Ia menegaskan AMPB hanya akan fokus menyuarakan dua tuntutan saja: agar DPR segera sahkan RUU Perampasan Aset Koruptor dan hukuman mati bagi para koruptor.
AMPB tidak membatalkan demo di DPR, Kamis, 27 Agustus 2026 Besok
“Kita fokus kepada dua tuntutan itu. Tidak ada pelengseran Prabowo-Gibran, tidak ada. Kita mendukung pemerintahan Prabowo agar lebih baik. Tidak ada kita niatan seperti itu,” ujarnya kepada wartawan di Jakarta, Rabu (26/8/2026).
Ia memastikan, jika misalnya ada pihak-pihak yang punya tuntutan atau niatan lain selain dua poin itu, maka mereka bukan dari AMPB.
Botok juga menegaskan gerakan AMPBtidak tidak ditunggangi pihak mana pun.

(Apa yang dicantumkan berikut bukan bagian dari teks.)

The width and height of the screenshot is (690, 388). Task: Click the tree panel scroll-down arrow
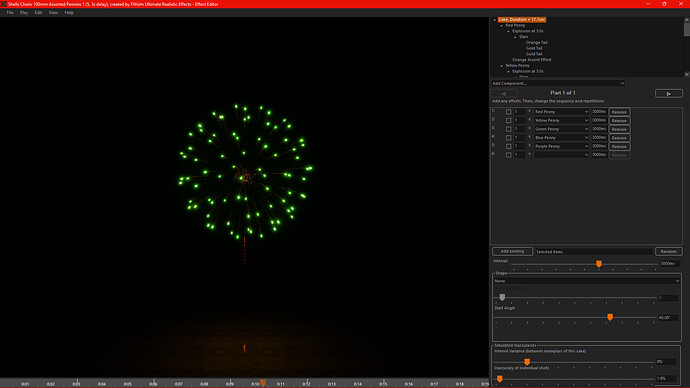(x=686, y=74)
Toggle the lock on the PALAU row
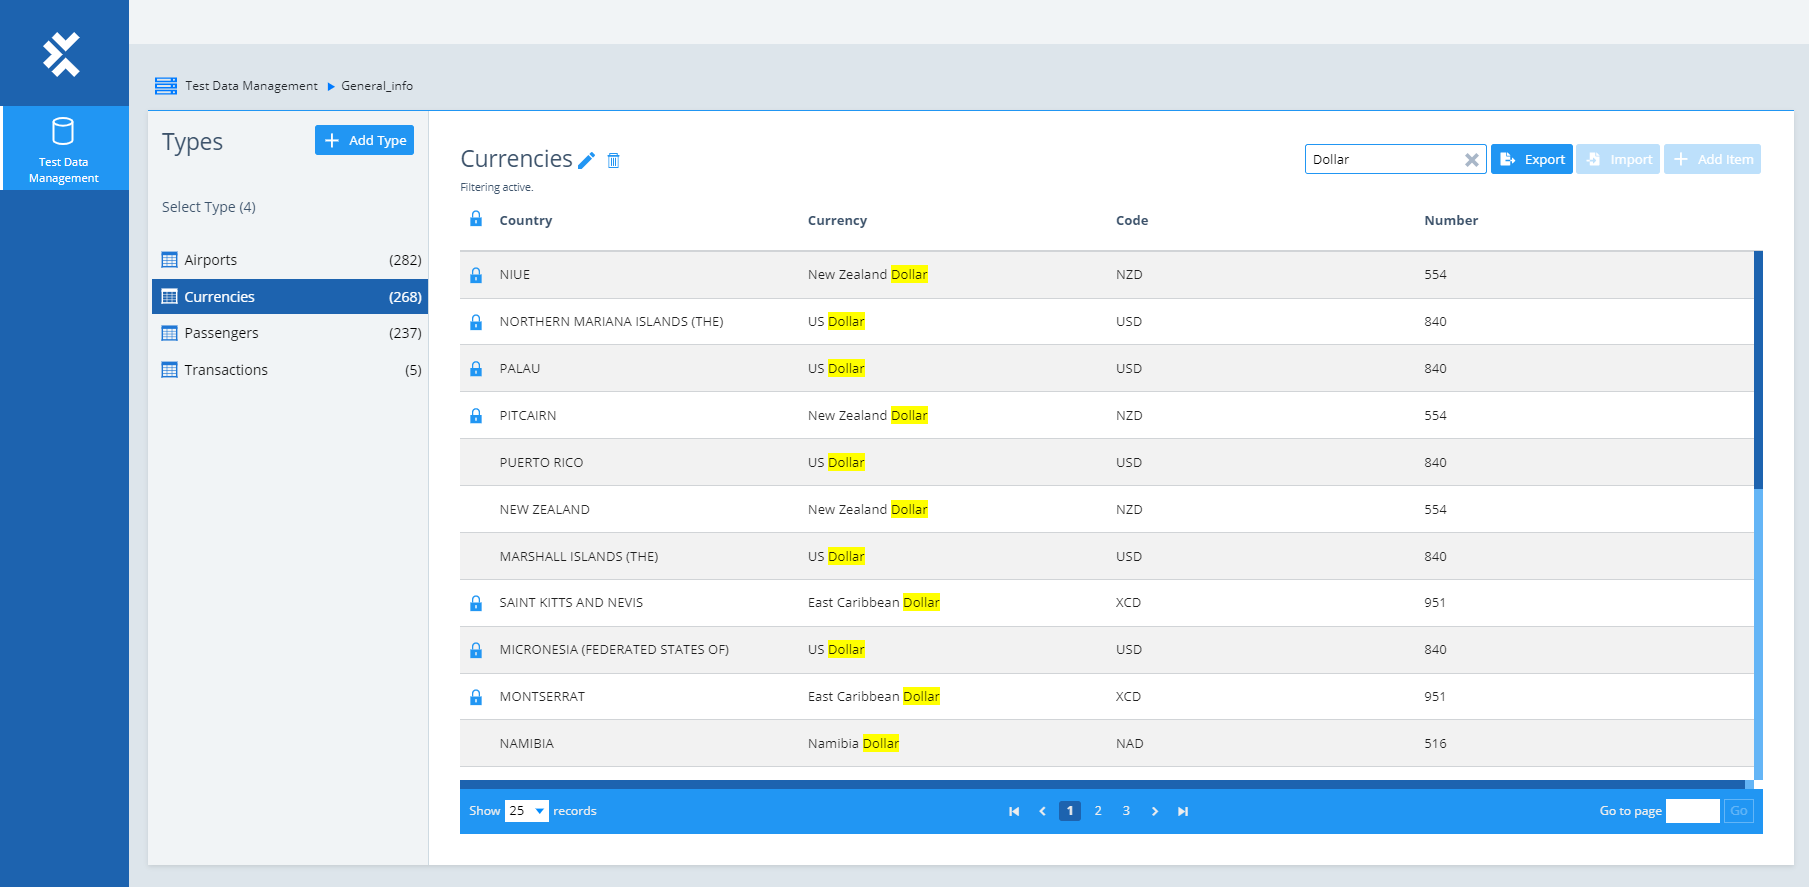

Ia menyatakan gerakan mereka untuk menggelar demo di depan Gedung DPR RI pada Kamis, 27 Agustus 2026 besok merupakan inisiatif dari rakyat biasa.
“Tidak ada tunggangan-tunggangan, kita dibekingi geng Solo, kita dibekingi geng penguasa, enggak ada, ya,” ucapnya.
“Kita enggak kenal geng Solo, kita enggak kenal geng penguasa. Ini adalah murni gerakan rakyat biasa yang berasal dari kampung.”
Menurutnya, AMPB merupakan gerakan masyarakat dan tidak ada kepentingan kelompok.